→ WHAT YOU ARE ASKED TO DO: From the blog text below, list each topic that today's lesson in "The Love Dare" is said to cover.

Grace and Divorce

60 Comments

I will be adding another new post in a day or so, time to get some of these bottled up thoughts out again!

There have been many people viewing my blog by searching “Joseph Prince and Divorce”. If you are not familiar with his ministry it is very good on the teaching of Grace. I have followed his daily devotionals and read a book of his. He refers to restored marriages but says they are rare (restored after a divorce) yet encourages us to believe it possible. I would love to hear from readers and stumblers upon their experiences with divorce and remarriage or their use of the ‘Love Dare” book.

If you are a follower of the teachings of Joseph Prince and are facing divorce, please open up dialogue here.

My main reader and contributor died this past year. Katie Mitten-Smith was her name and she is sorely missed, I lost a friend and a prayer warrior partner with her passing.

The apostle Paul says quite plainly that as Christians we are to be reconciled or remain single, (scripture reference to follow). Clearly this practice is not a common one. I sometimes wonder if church leaders and pastors shy away from teaching that would require some sacrifice or hard work to follow. I hope teaching is not going out just to satisfy and therefore keep members or contributors to the ministry happy.

Hope to hear from you!
Stan “Pops”

Day 12 Love lets the other win II

Leave a comment

I had a conversation with a friend last night. He is of the opinion that there are “no good marriages”. I admitted that most of what I believe concerning having a Bible-based, God-centered marriage is based on faith, not experience. I know a few married people who have good marriages, but they seem to have them by “luck” and not by design. If I consider what makes the marriages I see as successful work, many of the elements outlined in this book are being implemented, not by design, but perhaps through discovery or just due to the individual’s personalities. What this says to me is this Love Dare book is really needed!

We are to glorify God and give honor to Him through our lives. When we do not have marriages that glorify God and bring honor to His Name, it is a terrible testimony and a HUGE missed opportunity to witness to others what the reason for our success is. When we divorce, what does that tell those who look to us as Christians for answers? I can say this about my own failed marriage; it is not God’s fault. It takes two willing people to submit to God’s guidance and live out what He empowers us to live out when we are willing to do His Will in our marriages and lives.

Today’s lesson in “The Love Dare” covers stubbornness, willingness and the ability to lay aside personal “rights” for the good of the relationship. Stubbornness can be good in certain areas, like our belief in God and a refusal to deny those beliefs. In a marriage, a stubborn insistence on our own way and “rights” is detrimental to a good relationship. It only takes one partner to “give in” to diffuse an argument, but ideally both should become willing to cooperate with one another.

→ DATASET ENTRIES:
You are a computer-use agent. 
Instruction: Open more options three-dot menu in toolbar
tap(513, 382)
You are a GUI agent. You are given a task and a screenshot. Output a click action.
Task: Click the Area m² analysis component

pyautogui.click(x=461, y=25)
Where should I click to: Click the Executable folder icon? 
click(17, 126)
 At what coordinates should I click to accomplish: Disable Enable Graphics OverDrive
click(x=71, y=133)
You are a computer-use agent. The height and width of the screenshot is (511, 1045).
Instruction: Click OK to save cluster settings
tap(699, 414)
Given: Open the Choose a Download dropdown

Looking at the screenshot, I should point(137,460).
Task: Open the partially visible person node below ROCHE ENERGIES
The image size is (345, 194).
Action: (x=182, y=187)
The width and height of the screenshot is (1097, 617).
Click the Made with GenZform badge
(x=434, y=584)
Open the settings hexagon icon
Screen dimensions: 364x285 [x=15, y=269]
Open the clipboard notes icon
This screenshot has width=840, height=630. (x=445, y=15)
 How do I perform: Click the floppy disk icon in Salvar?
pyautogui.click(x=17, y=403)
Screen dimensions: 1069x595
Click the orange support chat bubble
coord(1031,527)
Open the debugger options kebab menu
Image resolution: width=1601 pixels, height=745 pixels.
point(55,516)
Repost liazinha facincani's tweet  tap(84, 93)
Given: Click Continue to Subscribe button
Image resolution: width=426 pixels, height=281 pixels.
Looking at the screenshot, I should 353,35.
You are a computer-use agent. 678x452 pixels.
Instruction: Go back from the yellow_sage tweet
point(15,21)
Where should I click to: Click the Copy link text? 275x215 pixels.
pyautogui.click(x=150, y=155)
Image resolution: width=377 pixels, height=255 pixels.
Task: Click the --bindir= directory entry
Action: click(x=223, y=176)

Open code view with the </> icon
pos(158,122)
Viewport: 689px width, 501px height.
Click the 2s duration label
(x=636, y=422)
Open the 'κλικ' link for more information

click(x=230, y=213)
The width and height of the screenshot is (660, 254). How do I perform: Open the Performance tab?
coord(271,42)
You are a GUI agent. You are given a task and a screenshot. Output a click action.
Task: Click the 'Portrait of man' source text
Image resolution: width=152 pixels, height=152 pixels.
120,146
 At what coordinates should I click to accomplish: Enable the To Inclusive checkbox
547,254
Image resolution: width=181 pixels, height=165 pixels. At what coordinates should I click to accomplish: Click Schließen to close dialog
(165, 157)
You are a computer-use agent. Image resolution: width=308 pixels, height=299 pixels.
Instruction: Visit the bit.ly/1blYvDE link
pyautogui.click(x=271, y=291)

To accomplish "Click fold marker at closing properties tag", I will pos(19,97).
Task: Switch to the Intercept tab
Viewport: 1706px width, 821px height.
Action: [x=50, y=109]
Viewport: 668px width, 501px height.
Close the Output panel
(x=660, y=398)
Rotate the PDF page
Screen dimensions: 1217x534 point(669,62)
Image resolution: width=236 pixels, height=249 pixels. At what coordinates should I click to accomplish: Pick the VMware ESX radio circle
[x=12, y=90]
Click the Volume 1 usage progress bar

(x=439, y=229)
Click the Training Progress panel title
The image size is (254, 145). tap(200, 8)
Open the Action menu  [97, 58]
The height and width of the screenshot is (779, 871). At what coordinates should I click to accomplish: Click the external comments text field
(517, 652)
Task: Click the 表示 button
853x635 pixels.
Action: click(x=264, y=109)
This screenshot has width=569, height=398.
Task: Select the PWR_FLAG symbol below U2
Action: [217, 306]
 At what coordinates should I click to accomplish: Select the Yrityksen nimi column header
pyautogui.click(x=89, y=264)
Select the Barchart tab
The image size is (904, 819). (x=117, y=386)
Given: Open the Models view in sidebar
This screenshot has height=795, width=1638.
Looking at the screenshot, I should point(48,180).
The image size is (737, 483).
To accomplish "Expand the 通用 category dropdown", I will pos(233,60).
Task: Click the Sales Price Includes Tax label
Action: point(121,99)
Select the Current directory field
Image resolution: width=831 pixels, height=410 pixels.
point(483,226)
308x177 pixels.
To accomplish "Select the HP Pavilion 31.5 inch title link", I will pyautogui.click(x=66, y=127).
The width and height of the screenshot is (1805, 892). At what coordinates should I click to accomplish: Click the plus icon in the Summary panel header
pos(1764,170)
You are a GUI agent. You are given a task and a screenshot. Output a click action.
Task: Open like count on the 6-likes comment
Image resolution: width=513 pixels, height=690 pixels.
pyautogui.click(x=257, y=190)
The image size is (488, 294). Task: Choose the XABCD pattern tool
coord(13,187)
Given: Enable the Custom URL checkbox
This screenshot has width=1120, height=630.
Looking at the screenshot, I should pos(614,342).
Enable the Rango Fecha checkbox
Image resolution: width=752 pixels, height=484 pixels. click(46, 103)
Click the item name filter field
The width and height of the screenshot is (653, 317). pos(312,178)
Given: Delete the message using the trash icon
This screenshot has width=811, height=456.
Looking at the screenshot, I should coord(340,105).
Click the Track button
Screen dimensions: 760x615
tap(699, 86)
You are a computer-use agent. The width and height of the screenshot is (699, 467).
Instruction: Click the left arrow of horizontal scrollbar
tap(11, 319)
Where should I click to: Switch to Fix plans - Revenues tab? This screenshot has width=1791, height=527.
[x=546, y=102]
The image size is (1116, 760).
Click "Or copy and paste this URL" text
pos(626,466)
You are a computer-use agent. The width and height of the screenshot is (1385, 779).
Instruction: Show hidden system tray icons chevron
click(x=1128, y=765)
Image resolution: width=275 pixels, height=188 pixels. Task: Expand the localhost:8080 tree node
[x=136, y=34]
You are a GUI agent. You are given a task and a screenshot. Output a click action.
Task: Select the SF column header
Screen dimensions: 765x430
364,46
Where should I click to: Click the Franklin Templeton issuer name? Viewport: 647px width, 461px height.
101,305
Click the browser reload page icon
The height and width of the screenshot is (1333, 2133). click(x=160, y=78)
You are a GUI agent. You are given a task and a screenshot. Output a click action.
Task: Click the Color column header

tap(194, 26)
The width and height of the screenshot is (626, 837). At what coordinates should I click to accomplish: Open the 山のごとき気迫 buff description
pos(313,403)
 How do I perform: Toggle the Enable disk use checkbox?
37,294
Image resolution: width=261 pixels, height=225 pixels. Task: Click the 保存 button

→ EXERCISE OUTPUT:
- Stubbornness
- Willingness
- The ability to lay aside personal "rights" for the good of the relationship